What the task requires –
What is needed here is an exact repetition of the records below, beginning at the line that has "Task: Select the Move tool in left toolbar" and stopping after the line that has "The height and".

Excerpted records –
======

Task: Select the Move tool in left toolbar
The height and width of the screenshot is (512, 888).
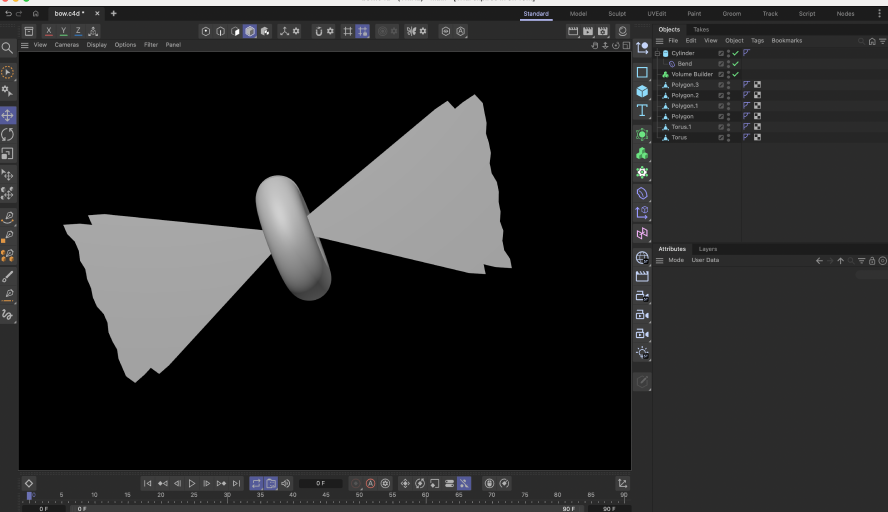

======

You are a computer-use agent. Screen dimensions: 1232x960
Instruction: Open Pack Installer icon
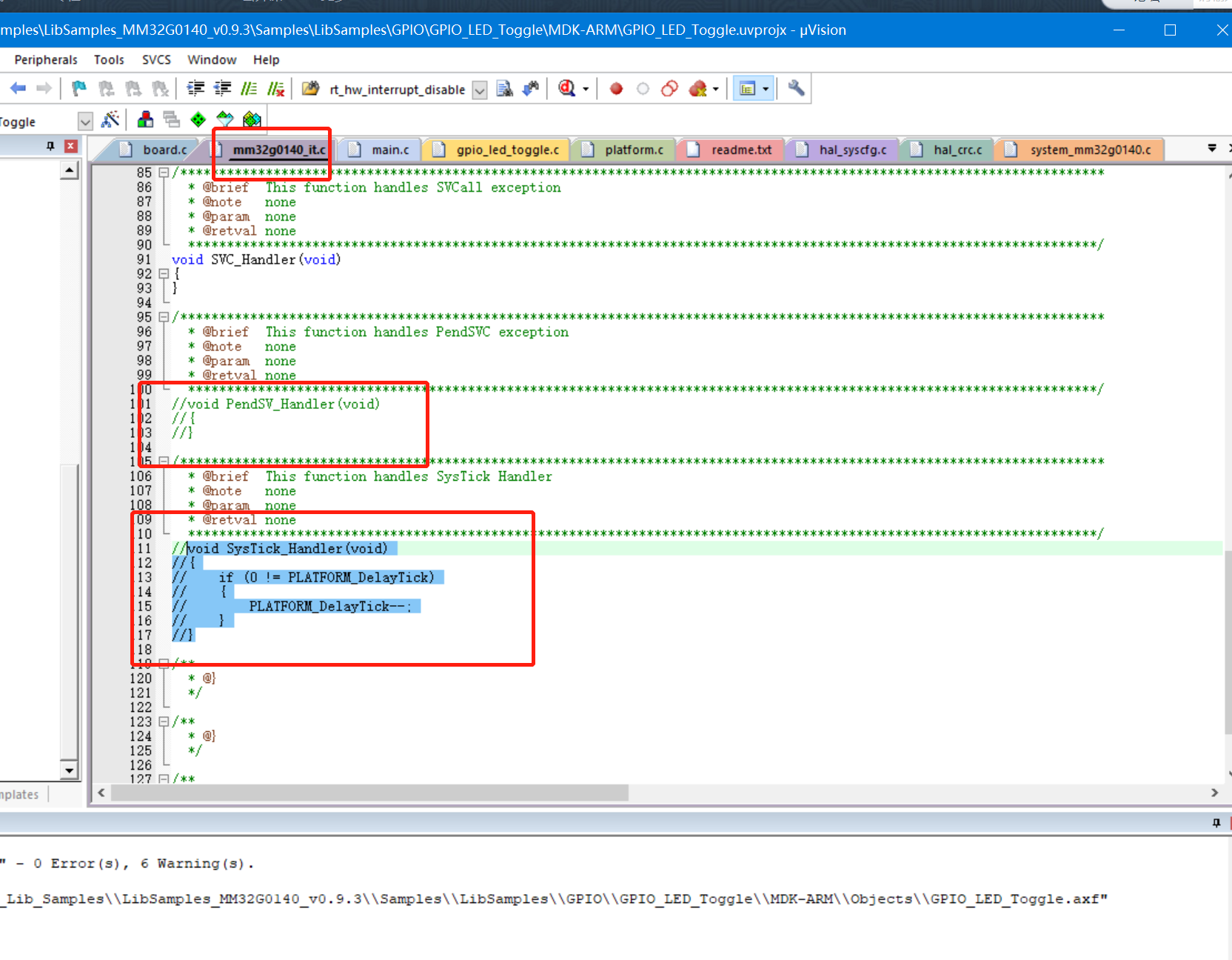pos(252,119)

======

Output for this exercise –
Task: Select the Move tool in left toolbar
The height and width of the screenshot is (512, 888).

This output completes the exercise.